-- Document section --
* start *

Abstract:
A non-contact linear position center has juxtaposed transmit and receive sections with a coupler or slider section interposed therebetween carrying a symmetrical attenuating conductive pattern. The inductive coupling of coils on the transmitter and receive sections is attenuated in accordance with the linear position of the pattern on the coupler. A unique sinusoidal signal is generated whose phase is indicative of the linear position of the coupler.

Description:
RELATED APPLICATIONS 
     This is a continuation-in-part of U.S. patent application Ser. No. 09/390,885, filed Sep. 7, 1999, entitled ANGULAR POSITION SENSOR WITH INDUCTIVE ATTENUATING COUPLER and now U.S. Pat. No. 6,304,076. 
    
    
     INTRODUCTION 
     The present invention is directed to a non-contact linear position sensor for motion control applications. 
     BACKGROUND 
     In order to meet the current stringent reliability and meantime before failure (MTBF) requirements demanded by the automotive, industrial and aerospace industries, position sensors must be based on a non-contact design approach. For automotive use, the design must be suited for low cost, high volume, and high reliability. The above parent application discloses and claims an angular position sensor which is useful, for example, in the automotive field for determining the rotation of a steering column. This same type of non-contacting position sensor can also be adapted to measure the torque in a steering column as disclosed in a co-pending application, Ser. No. 09/527,088 (now U.S. Pat. No. 6,304,076), filed Mar. 16, 2000, entitled, NON-CONTACTING TORQUE SENSOR and assigned to the present Assignee. However, there is still a need for a linear position sensor, for example, one that may be used with a voice-coil actuator in order to provide built-in feedback control for motion control applications.

* end *

-- Tasks to carry out --
1. In the patent text on the linear position sensor, why must position sensors be based on a non-contact design approach?
2. Carry on the patent text on the linear position sensor from the point where it stops.

-- Data --
* start *

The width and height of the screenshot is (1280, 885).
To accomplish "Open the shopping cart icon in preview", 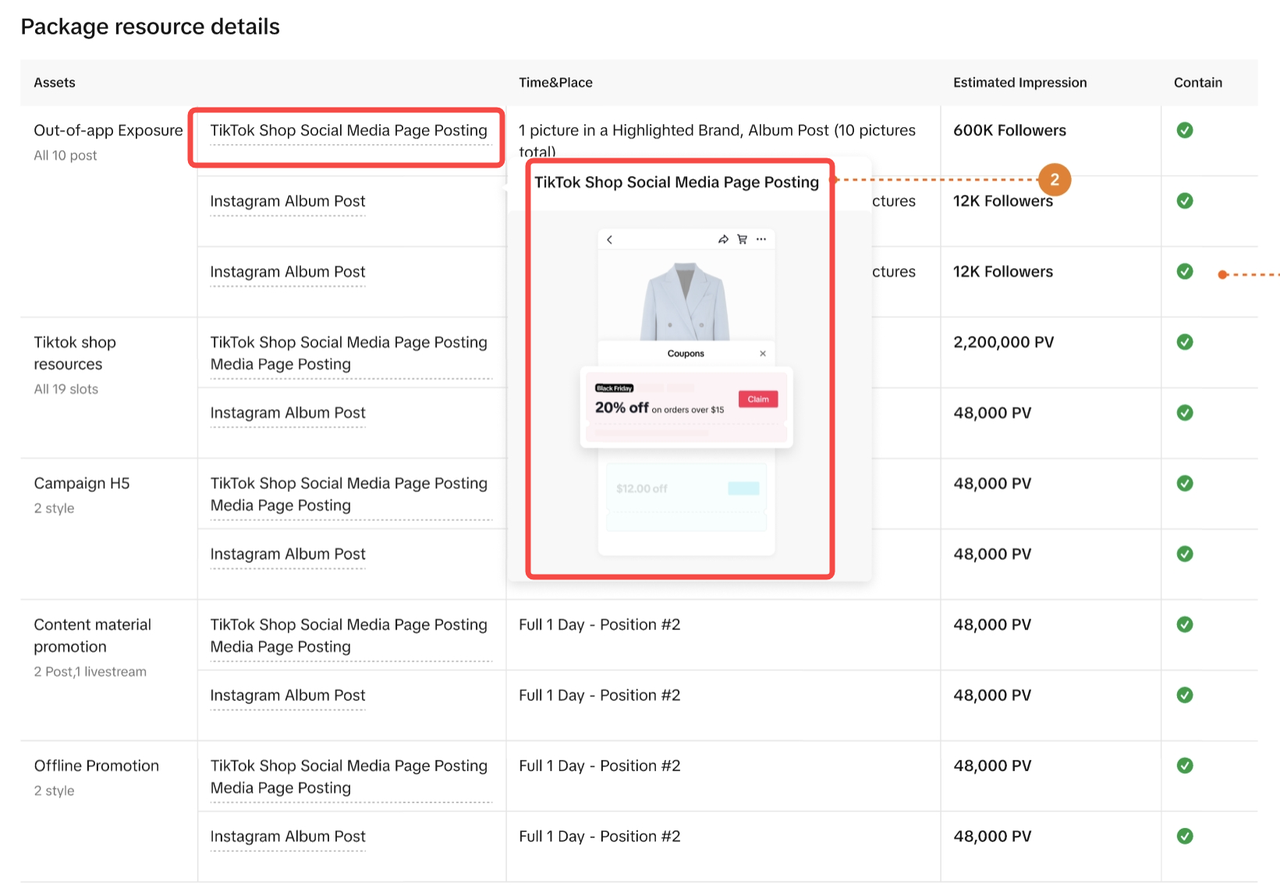I will tap(742, 240).
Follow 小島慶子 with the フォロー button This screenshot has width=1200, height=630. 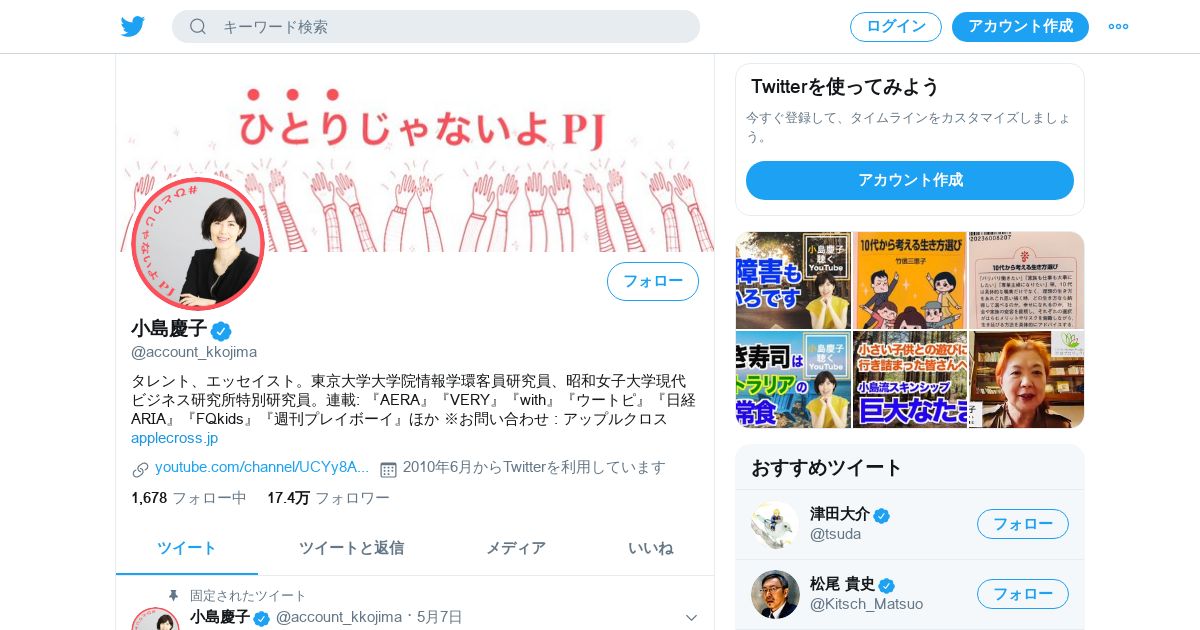(x=653, y=282)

* end *

-- Per-task answers --
1. Position sensors must be non-contact to meet the stringent reliability and mean time before failure (MTBF) requirements that the automotive, industrial and aerospace industries demand.

2.
     OBJECT AND SUMMARY OF INVENTION 
     It is therefore a general object of the present invention to provide a non-contact linear position sensor for motion control applications. 
     In accordance with the above object there is provided a position sensor for sensing rectilinear movement of an object along an axis comprising a pair of spaced substantially rectilinear radio transmit and receive sections juxtaposed on the axis facing each other with a coupler section between them, the coupler being movable along the axis and connected to the object. The receive section carries a predetermined number of independent inductive coils segmentally arranged in a rectilinear pattern along the receive section. The transmit section carries coil means in a rectilinear pattern similar to the receive section and is driven by a signal source at a predetermined radio frequency for inductive coupling to the coils of the receive section. The coupler section carries at least one symmetrical conductive pattern for attenuating the inductive coupling, the pattern having linear positions of maximum and minimum attenuation with respect to any one of a plurality of inductive coils carried by the receive section, intermediate positions of the pattern between the maximum and minimum providing substantially proportionate attenuations. Means connected to the coils carried by the receive section demodulate and sum induced transmitted signals from the signal source for each linear position of the coupler, the summation producing a substantially sinusoidal waveform whose phase shift varies in proportion to the linear movement coupler section. Means are provided for sensing the phase shift.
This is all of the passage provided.